Siamo d'accordo sul merito della deliberazione. Vorremmo un chiarimento sui motivi di questo notevole ritardo, considerato che lo stanziamento riguarda il bilancio 1981 e che sono fondi del 1980.



PRESIDENTE

La parola all'Assessore all'assistenza, Cernetti.
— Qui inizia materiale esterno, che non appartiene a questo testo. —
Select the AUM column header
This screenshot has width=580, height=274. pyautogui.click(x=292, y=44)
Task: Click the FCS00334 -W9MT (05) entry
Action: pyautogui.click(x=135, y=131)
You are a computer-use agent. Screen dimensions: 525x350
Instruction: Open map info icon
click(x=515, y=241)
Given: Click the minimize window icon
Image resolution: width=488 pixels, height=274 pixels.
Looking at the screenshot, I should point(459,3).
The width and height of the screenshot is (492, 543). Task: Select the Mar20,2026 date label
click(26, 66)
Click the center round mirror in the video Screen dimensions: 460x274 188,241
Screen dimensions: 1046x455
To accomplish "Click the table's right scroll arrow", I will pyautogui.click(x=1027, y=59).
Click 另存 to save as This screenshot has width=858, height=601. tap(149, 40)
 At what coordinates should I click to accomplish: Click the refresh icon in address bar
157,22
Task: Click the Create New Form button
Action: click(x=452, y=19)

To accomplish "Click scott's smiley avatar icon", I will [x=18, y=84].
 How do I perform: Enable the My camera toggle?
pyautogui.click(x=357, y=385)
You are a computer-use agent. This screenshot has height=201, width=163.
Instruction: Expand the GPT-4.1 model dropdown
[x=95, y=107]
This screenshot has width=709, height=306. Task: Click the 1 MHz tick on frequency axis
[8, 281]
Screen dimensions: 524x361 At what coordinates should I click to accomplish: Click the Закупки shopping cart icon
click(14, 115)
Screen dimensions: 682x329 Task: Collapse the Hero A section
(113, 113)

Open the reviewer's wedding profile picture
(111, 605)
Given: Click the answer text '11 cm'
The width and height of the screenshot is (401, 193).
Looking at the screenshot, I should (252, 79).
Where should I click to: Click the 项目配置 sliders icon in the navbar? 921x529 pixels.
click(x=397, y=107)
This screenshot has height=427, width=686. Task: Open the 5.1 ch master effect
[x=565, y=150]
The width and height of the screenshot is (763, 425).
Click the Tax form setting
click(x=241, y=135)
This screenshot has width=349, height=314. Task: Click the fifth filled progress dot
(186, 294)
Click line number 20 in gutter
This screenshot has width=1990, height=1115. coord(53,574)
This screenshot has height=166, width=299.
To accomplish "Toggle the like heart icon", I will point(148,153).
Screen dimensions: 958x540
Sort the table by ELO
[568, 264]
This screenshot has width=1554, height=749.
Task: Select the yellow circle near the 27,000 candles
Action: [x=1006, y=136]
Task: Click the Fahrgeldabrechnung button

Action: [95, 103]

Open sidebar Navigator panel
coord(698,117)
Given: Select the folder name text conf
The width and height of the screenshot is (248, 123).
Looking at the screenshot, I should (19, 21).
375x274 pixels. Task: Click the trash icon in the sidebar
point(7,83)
CERNETTI Elettra, Assessore all'assistenza

Il ritardo è dovuto soprattutto alla ricerca di nuovi criteri in ordine alla pubblicizzazione e alla distribuzione del contributo sul fondo sociale (praticamente sull'equo canone). Risulta infatti che per l'anno 1979 è stato erogato dai Comuni soltanto il 30% del contributo.
I vecchi criteri di distribuzione erano basati sulle abitazioni, ma quei criteri risalivano al 1971 e, da allora ad oggi nel corso degli anni molti alloggi sono passati di proprietà e di conseguenza quei criteri non erano più attendibili.
I nuovi criteri sono basati sulla popolazione, favoriscono i piccoli comuni e sono stati accolti con soddisfazione e approvati all'unanimità.
Quanto alla pubblicizzazione, devo dire che le circolari e i solleciti relativi a tali contributi sono caduti quasi totalmente nel vuoto, tant'è vero che questo è uno di quei pochi fondi che non trovano tale collocazione.
Abbiamo individuato dei criteri a livello di Regione perché a nostro avviso, a livello comunale, non vi è una sufficiente pubblicizzazione.
Li stiamo puntualizzando in questi giorni in modo che il fondo sull'equo canone trovi un'adeguata distribuzione.



PRESIDENTE

Chiede di intervenire nuovamente il Consigliere Brizio. Ne ha facoltà.



BRIZIO Gian Paolo

Riteniamo giusta questa linea ma invitiamo l'Assessore ad una maggiore tempestività per il futuro affinché i Comuni, disponendo dei fondi, possano attivarsi. E' ovvio che il ritardo non giova all'utilità della spesa.
Spesso i fondi non sono stati utilizzati perché le condizioni vi erano.
In talune USL si sono fissati criteri che uscivano dall'impostazione di legge e non hanno dato concreto risultato.
E' nota la scarsità delle risorse, pertanto, quando queste ci sono, è indispensabile metterle tempestivamente in modo in modo che le difficoltà di erogazione e le difficoltà inerenti la pubblicizzazione emergano in tempo utile per poter essere superate.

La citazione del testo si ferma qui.